Con zeta de Saturna (y de Zapatero)


Ayer hablaba aquí sobre la imprescindible actualidad de los clásicos y hoy he encontrado una muestra más (y extrema) de que los grandes autores no pasan nunca de moda y son necesarios en el mundo de hoy, como lo fueron en el de ayer y como lo serán en el de mañana (siempre que no sean aniquilados por el cambio climático y demás catástrofes naturales).

Leyendo Tristana, una novela de Pérez Galdós, me he topado con este fragmento, que bien podría haber encabezado cualquier noticiario de esta tarde: "Libertad honrada es mi tema..., o si quieres, mi dogma. Ya sé que es difícil, muy difícil, porque la sociedaz, como dice Saturna...". Con zeta de Zapatero, podría haber añadido, pero el fondo de la cuestión ya estaba dicho.

El académico Juan Luis Cebrián ha condenado con dureza la ortográficamente heterodoxa campaña del PSOE. Seguramente haya sido su mayor aportación a la RAE desde que entró a formar parte de tan distinguida institución. El exceso de celo del excelso académico sólo puede explicarse por razones muy alejadas a las propiamente lingüísticas. De ahí que critique una campaña con una crudeza que no han usado ni los rivales políticos del Presidente del Gobierno, que bastante tiene con lo que ha ocurrido en Chile. A Rodríguez Zapatero se le notaba en sus declaraciones que ha pasado unos días muy duros por la lamentable actuación de Chávez y Ortega en la Cumbre Iberoamericana. Por eso, prefiero recordar la exitosa liberación de los tres españoles detenidos en Chad y rectificar mis comentarios del lunes. Si me detienen en algún país extranjero, ya no me haré pasar por un francés cualquiera. "Soy español de pura cepa", diré, o mejor, no diré nada. Así contribuiré activamente al éxito de nuestra callada diplomacia.

domingo, 23 de septiembre de 2007

Arrasando tormentas


La edición andaluza del diario El mundo de ayer informaba de la pavorosa tormenta que anegó la ciudad de Almuñécar, en la costa granadina: "La inesperada tormenta que en la madrugada de ayer arrasó en la comunidad andaluza, acompañada de granizadas y más de mil rayos, provocó graves inundaciones y destrozos".

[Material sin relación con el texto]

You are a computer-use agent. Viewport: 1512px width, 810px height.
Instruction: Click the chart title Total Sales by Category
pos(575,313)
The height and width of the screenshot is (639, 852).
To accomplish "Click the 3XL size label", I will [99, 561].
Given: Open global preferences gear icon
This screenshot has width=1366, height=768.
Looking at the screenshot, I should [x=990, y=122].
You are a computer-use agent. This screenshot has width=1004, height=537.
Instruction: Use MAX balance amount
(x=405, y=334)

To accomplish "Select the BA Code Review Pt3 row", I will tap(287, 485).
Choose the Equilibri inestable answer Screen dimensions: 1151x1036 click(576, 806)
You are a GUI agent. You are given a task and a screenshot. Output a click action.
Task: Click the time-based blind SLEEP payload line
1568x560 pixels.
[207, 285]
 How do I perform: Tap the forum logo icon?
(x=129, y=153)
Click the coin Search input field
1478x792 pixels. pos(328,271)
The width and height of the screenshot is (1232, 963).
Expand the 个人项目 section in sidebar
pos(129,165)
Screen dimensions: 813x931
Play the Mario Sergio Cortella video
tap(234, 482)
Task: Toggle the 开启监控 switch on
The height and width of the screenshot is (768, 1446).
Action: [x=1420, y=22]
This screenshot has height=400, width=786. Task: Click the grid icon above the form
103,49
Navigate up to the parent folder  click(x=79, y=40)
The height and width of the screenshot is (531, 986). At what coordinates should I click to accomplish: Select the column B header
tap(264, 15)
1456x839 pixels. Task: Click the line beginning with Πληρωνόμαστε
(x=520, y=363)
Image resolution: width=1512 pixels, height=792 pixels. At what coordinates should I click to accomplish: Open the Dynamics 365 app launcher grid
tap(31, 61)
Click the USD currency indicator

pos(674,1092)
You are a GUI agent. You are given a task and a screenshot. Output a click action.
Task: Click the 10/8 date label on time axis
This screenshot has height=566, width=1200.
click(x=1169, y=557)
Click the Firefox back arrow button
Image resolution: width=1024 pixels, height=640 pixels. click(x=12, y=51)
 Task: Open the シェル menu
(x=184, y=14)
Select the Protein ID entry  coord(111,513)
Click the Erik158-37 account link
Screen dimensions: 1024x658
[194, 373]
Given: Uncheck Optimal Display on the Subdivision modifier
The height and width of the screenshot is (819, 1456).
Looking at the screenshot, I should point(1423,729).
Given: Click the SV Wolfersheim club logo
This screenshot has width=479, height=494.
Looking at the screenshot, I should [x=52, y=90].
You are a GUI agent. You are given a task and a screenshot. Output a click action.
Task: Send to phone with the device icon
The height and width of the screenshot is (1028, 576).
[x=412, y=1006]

Así rezaba la noticia de la redacción sevillana del periódico. Cuando la leí, algo me resultó raro. Estoy harto de oír que arrasan en tal o cual lugar Alejandro Sanz, los cantantes de Rebelde Way, la selección española de fútbol (ah, no, la de fútbol no), etc., pero jamás pensé que una tormenta pudiera arrasar en un sitio. Las tormentas, inundaciones, incendios, el ejército de EEUU, Atila... arrasan lugares aunque sean cuando están en dicho lugar, pero no arrasan en un sitio. La diferencia de significado entre la construcción transitiva (ya saben, con complemento directo) del verbo arrasar y la intransitiva es notable. Son casi contrarios. Si uno arrasa algo es que se lo ha cargado completamente. Por ejemplo, los romanos arrasaron Cartago; el Vesubio arrasó Pompeya. El diccionario de la RAE, entre otras 6 acepciones, dice que arrasar es, en su versión transitiva, 'echar por tierra. Destruir'.

Al contrario, si uno arrasa es que ha tenido un éxito arrollador. El DRAE no recoge este significado, pero sí otros diccionarios. El diccionario virtual de SM define arrasar como 'Triunfar de forma aplastante' cuando no lleva complemento directo. Por tanto, de la lectura de la noticia de El mundo debemos colegir que la tormenta ha triunfado de forma aplastante en Andalucía, lo que en cierto modo es cierto. Sin embargo, no creo que fuera lo que el anónimo periodista quiso expresar. Salvo que sea un psicópata que goza con las catástrofes naturales o que le tenga ojeriza a Almuñécar porque hace años le dio calabazas una mujer sexitana (cuyo gentilicio resulta sugerente y prometedor en el difícil campo de los amoríos). Pese a que ésta es la hipótesis más sugestiva, me inclino a creer que el fallo se debe de nuevo a la genuina "distracción del periodista". No obstante, la culpa de todo es del idioma. ¿A quién se le ocurre que una preposición de más o de menos altere de tal forma el significado de una frase? ¿Hasta cuándo vamos a consentir que un miserable morfema juegue con nuestros mensajes de semejante modo?